Connecticut Gov. Dan Malloy, a Democrat, announced on Tuesday that Connecticut will be the first state in the nation to mandate paid sick leave for employees. Malloy's bill says companies with 50 or more employees have to allow workers to accumulate an hour of sick leave per 40 hours worked, and the bill is expected to impact as many as 300,000 workers in Connecticut.
Here's more from the Washington Post:
Malloy made his support of paid sick leave a campaign issue last year, saying it was to safeguard public health. He persuaded wavering lawmakers to vote for it, Prague said. "He was the key factor, there’s no doubt about it," she said.
Backers have compared the legislation with workplace standards such as the minimum wage, which was enacted in the 1930s, and occupational safety and health standards, which were adopted in the 1970s.
"When we raise the minimum wage, it raises wages for everyone," said Jon Green of Connecticut Working Families, which lobbied for the legislation. "I think we’ll see paid sick time follow a similar trajectory over time."
The passage of Malloy's bill was a long time coming for workers' rights groups. Similar bills failed to make it through the Connecticut legislature on three previous tries. Here's the Women's Media Center on the backstory behind Malloy's bill:
The win is the result of years of work by Connecticut Working Families, a grassroots organization that spearheaded the Everybody Benefits Coalition, which brought together labor unions and business owners, school nurses and janitors, faith leaders and public health experts, waitresses and restaurant owners. All of them recognized that paid sick days are critical to promoting a healthier, more productive workforce and strengthening the economy.

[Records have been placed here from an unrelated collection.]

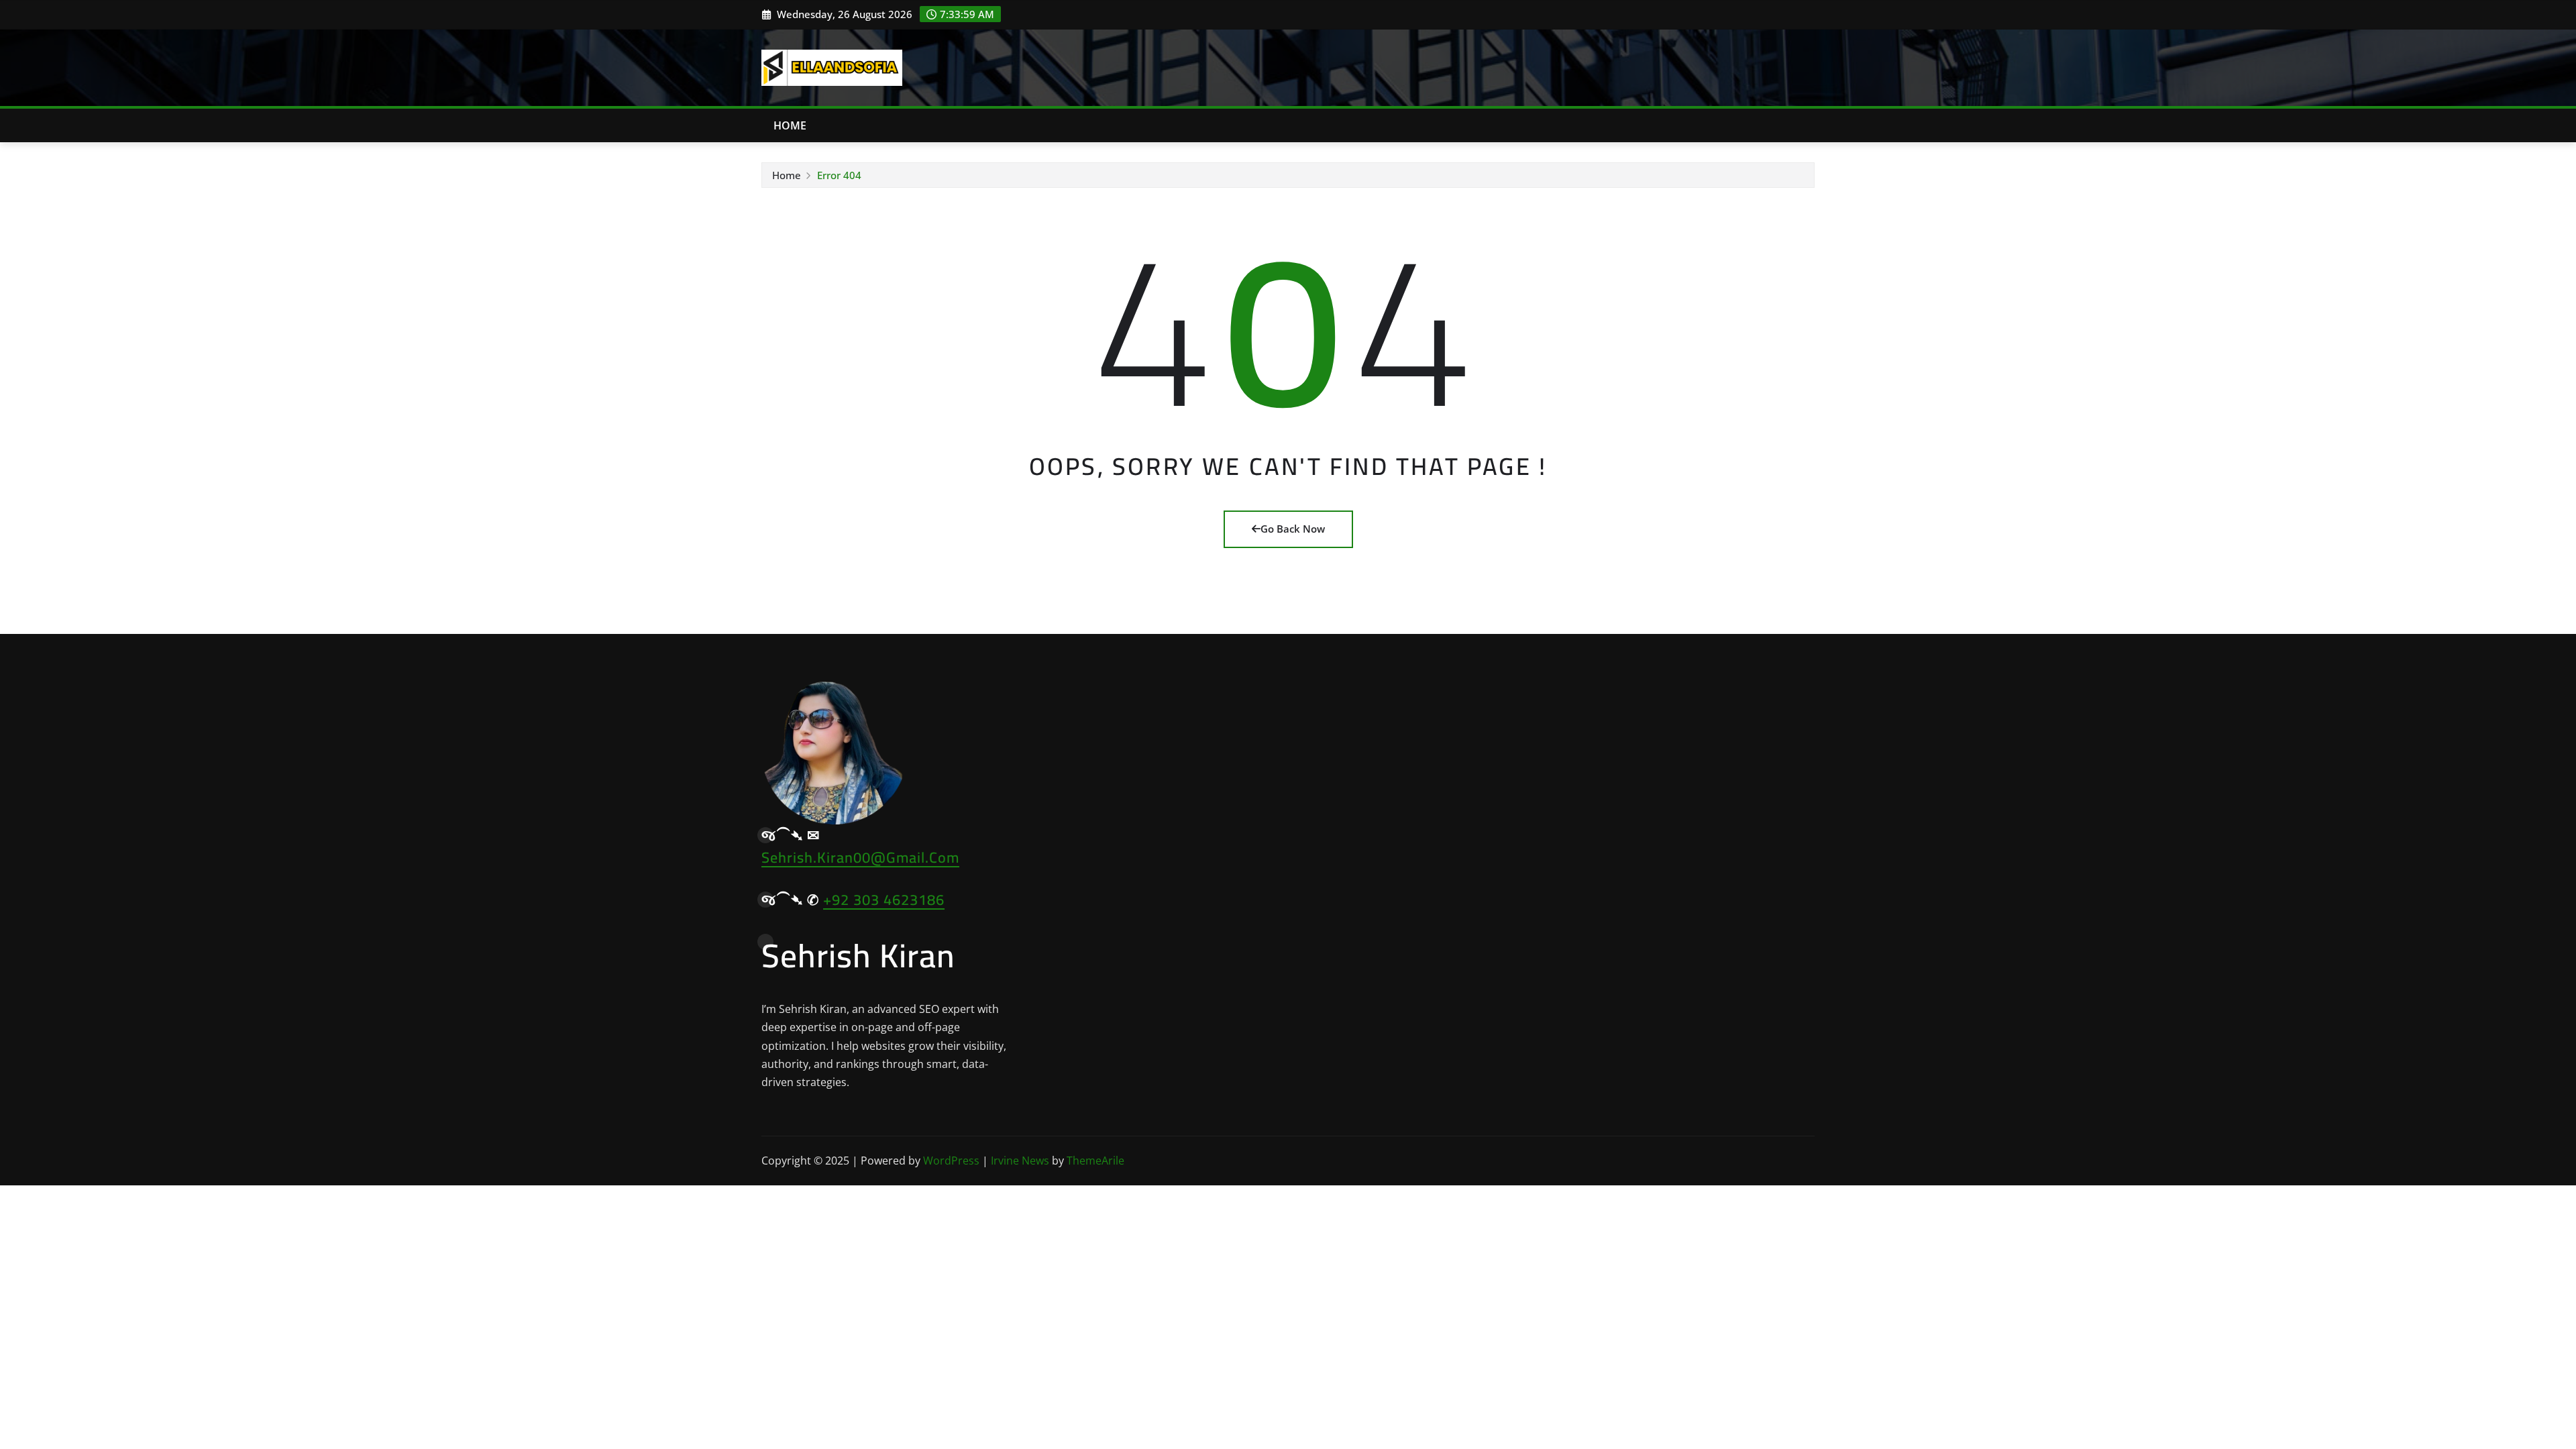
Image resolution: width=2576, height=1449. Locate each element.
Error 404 (839, 175)
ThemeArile (1095, 1160)
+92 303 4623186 (884, 899)
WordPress (951, 1160)
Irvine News (1020, 1160)
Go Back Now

Lawmakers heard moving testimony from workers like Cheryl Folston, a livery service driver who felt pain in her chest, but couldn’t miss a day’s work to see a doctor. Only after Cheryl was laid off and finally had time to see a doctor, did she learn she had a serious heart tumor—a tumor her doctors say that could’ve killed her if she had waited any longer for treatment.
Workers like Cheryl Folston were joined by business leaders like Louis Lista, owner of the Pond House Cafe in Elizabeth Park. He provides paid sick days because it wouldn’t be fair to his employees to make them work sick and would be bad business to put customers at risk of getting ill from sick workers. Louis told legislators he found that paid sick days saved money in the long run because of reduced turnover. He has dishwashers who’ve been on staff for more than five years—a rarity in the food service industry.
Personal stories like these moved lawmakers to defy the powerful Connecticut Business and Industry Association, which had made its opposition to paid sick days a centerpiece of its agenda. And amidst their lobbying against a few paid sick days, new research showed that the business community’s concerns about paid sick days legislation were unfounded.